Un final inoubliable
Impossible également d’évoquer The Last of Us sans parler de sa conclusion. On pouvait qualifier celle-ci d’ouverte jusqu’à l’annonce de sa suite fin 2016. Il n’en sera rien, Neil Druckmann choisissant d’explorer une voie encore plus sombre, de façon particulièrement osée (et réussie). Le ressenti lors de cet ultime dialogue accompagné par les notes de Gustavo Santolalla reste dans les mémoires de nombreux joueurs bien des années après, à l’image d’un grand film vu en salle qui parvient à marquer ses spectateurs.
Certains auraient d’ailleurs apprécié que l’histoire de Joel et Ellie se termine ici. La transition narrative vers le second épisode par l’intermédiaire de la mort d’un PNJ alors anonyme est particulièrement intéressante. Elle montre notamment que Naughty Dog est capable de penser les PNJ tuables autrement que comme de la pure chair à canon. On pourra cependant arguer qu’il s’agit d’une exception compte tenu du grand nombre de macchabés laissés sur le chemin de Joel et Ellie. Encore une fois, il est intéressant de constater que l’adaptation télévisuelle diminue assez nettement le nombre d’humains tués par nos anti-héros.

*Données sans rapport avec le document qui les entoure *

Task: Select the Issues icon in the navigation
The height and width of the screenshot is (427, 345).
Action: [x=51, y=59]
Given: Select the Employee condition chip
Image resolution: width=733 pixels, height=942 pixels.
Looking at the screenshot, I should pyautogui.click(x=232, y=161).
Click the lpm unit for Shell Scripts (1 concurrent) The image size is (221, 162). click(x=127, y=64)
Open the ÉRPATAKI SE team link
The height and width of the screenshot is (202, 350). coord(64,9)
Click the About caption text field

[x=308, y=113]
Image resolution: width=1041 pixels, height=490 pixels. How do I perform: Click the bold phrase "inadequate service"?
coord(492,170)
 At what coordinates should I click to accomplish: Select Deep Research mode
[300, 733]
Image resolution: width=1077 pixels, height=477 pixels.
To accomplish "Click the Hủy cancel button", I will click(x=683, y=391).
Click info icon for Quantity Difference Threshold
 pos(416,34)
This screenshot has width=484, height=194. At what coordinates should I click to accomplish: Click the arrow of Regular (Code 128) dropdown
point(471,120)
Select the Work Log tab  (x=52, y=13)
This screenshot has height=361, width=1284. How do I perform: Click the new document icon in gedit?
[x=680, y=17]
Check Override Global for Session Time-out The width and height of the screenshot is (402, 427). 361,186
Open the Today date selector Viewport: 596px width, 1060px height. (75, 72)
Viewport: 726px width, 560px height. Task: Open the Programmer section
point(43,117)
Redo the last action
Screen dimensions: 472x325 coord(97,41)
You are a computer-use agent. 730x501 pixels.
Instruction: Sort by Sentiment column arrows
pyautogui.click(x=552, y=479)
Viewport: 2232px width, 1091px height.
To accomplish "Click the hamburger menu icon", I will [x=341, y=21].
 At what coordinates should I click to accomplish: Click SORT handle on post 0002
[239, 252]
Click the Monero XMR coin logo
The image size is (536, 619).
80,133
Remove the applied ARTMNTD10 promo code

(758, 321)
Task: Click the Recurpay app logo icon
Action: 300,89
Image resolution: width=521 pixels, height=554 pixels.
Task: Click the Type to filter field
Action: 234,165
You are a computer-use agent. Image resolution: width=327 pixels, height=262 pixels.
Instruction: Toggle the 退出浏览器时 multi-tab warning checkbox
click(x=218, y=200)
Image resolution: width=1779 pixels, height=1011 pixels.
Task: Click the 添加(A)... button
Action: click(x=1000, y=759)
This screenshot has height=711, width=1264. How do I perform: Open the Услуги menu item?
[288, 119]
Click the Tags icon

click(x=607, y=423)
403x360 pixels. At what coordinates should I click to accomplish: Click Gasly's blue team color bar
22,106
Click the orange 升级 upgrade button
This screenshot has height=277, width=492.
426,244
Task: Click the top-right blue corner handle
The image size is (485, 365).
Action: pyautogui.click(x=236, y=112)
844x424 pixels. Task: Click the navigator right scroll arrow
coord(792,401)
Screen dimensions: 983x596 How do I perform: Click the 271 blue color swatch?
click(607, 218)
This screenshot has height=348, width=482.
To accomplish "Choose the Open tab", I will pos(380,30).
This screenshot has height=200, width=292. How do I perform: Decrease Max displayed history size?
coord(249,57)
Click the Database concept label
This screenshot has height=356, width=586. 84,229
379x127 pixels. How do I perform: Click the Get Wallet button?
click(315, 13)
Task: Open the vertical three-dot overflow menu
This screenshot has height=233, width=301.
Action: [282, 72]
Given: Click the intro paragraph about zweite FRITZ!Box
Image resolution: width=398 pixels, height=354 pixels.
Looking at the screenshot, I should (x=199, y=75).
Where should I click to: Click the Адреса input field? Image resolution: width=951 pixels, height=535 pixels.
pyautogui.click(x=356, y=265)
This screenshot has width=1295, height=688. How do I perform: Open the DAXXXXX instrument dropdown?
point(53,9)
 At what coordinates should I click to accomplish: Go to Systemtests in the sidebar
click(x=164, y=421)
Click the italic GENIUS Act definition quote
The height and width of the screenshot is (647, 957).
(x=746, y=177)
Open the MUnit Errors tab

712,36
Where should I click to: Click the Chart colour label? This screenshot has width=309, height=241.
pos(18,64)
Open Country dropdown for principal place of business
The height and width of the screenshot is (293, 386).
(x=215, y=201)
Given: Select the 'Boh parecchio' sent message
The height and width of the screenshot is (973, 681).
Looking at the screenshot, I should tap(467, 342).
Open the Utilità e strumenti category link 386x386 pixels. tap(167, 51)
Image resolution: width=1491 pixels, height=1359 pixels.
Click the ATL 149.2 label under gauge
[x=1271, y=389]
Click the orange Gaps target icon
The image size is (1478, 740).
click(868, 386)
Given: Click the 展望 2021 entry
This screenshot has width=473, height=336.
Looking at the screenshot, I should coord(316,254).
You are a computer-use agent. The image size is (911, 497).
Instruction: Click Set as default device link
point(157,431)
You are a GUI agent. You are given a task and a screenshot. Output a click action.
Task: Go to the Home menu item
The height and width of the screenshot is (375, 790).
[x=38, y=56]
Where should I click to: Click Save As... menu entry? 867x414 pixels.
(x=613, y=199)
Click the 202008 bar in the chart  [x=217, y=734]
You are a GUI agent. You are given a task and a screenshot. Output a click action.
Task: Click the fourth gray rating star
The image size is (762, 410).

Infectés, humains, infectés, humains…
C’est un reproche que l’on lit assez rarement au sujet de The Last of Us, mais qui me semble pourtant justifié. L’enchaînement d’affrontements contre des humains puis des infectés, puis de nouveau contre des humains et ainsi de suite ne semble vraiment pas naturel. On a clairement l’impression que le titre force l’alternance entre ces affrontements. L’objectif était sans doute de varier au maximum les situations. Le procédé apparaît cependant peu subtil.
The Last of Us: Part II a su gommer ce défaut. Les séquences contre les humains ou infectés sont en effet plus longues. On a ainsi moins la sensation de passer de l’un à l’autre sans réelle logique. Certaines séquences permettent également de se faire confronter humains et infectés. Un élément qui a d’ailleurs été expérimenté dans le DLC Left Behind.
10 ans après, que reste t-il de The Last of Us ?
Les défauts de The Last of Us apparaissent de façon plus évidente qu’il y a 10 ans. L’intelligence artificielle (retravaillée dans le cadre du « remake » Part I) est notamment un peu faiblarde, surtout en comparaison du second opus. Reparcourir les aventures de Joel et Ellie met aussi en lumière d’autres points faibles, comme ce coup de mou passé l’introduction (brillante) du jeu.
Mais The Last of Us ne doit pas son statut de jeu culte au hasard. Il a clairement contribué à rapprocher le jeu vidéo du cinéma en termes d’implication émotionnelle. Si certaines mauvaises langues parlent de « film interactif » mettant en cause son gameplay classique (mais qui n’en reste pas moins très efficace), il n’en demeure pas moins que le titre aura marqué une génération entière de joueurs. Reste à savoir quand la conclusion définitive de cette histoire post-apocalyptique nous sera délivrée.